We continue to recommend a market-weight position in S&P 500 Communication Services, alongside our market-weight call on Information Technology, which we reiterated on April 25. The sector is a lopsided barbell. Alphabet and Meta together are the only two components of the sector's Interactive Media Services industry. Together, they account for almost 80% of the industry's market capitalization and 69% of its earnings (chart). The other 20% of the industry's market-cap share is a long list of advertising, broadcasting, cable, and telecom names that have largely underperformed. Any sector-level call is really a call on Alphabet and Meta.

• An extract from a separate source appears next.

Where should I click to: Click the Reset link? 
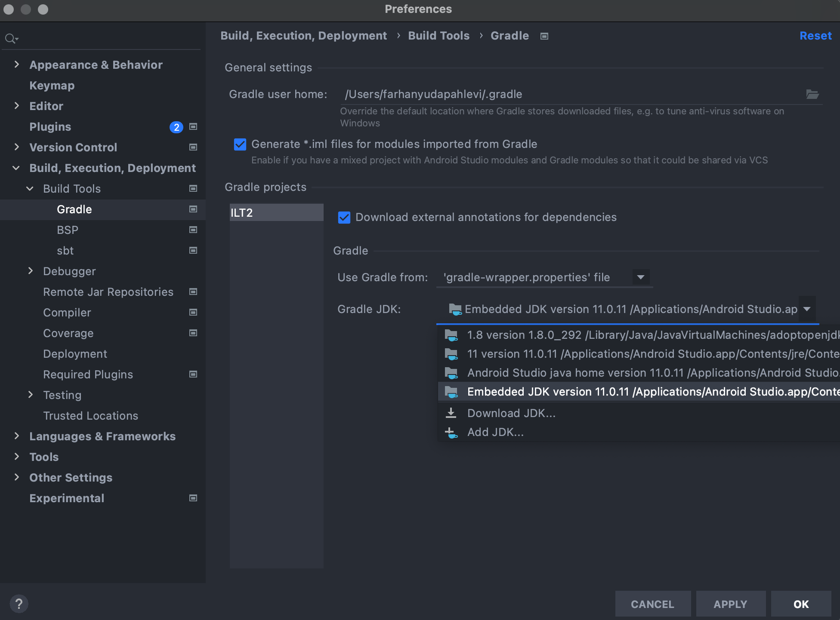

So far this year, Alphabet is up, while Meta is flat (chart). The divergence sharpened during the Q1 earnings season. Both beat on the top and bottom lines. Alphabet rose 10.0% after reporting a big increase in cloud revenue. Meta fell 8.6% after raising capex guidance. As a result, JPMorgan downgraded the name to "rising AI spend without a clear monetization path." Same sector, same capex story, opposite reactions. The market is rewarding companies that are clearly already monetizing their AI investments.

The Communication Services sector is up 11.1% ytd, beating the S&P 500's 8.2% gain (chart), but the headline flatters the breadth. Seven of the sector's nine main industries are still down so far this year (chart). Interactive Media Services (16.0%) and Integrated Telecom Services (1.1%) are the only positive readings.

Let's have a closer look at the sector's latest forward dynamics:
(1) Forward Earnings. The sector's forward earnings has soared to record highs since 2023 (chart). Q1 earnings growth is tracking at 54.8% y/y, the highest among all S&P 500 sectors. Annual earnings growth forecasts have also swung higher, with 2026 expectations now at 28.2%, firmly above the 18.3% recorded in 2025.

(2) Forward Revenues & Profit Margin. Q1 revenue growth is tracking at 13.6% y/y, the second-highest among all S&P 500 sectors. Annual revenue growth forecasts have been steadily revised higher, with 2026 now at 12.6%, up from 9.0% for 2025.
The sector's forward profit margin is 20.9%, the third-highest among the S&P 500 sectors, behind only Information Technology and Financials (chart). The sector's forward profit margin has steadily climbed from below 10% in the mid-2000s to record levels today.

(3) Valuation. The sector's 21.6 forward P/E is only marginally above the S&P 500's 21.1, suggesting that its valuation is attractive given its high earnings growth rate.

(4) Bottom line. S&P 500 Communication Services is a concentrated bet on AI monetization. Strong earnings growth, healthy margins, and attractive valuation underpin our market-weight call.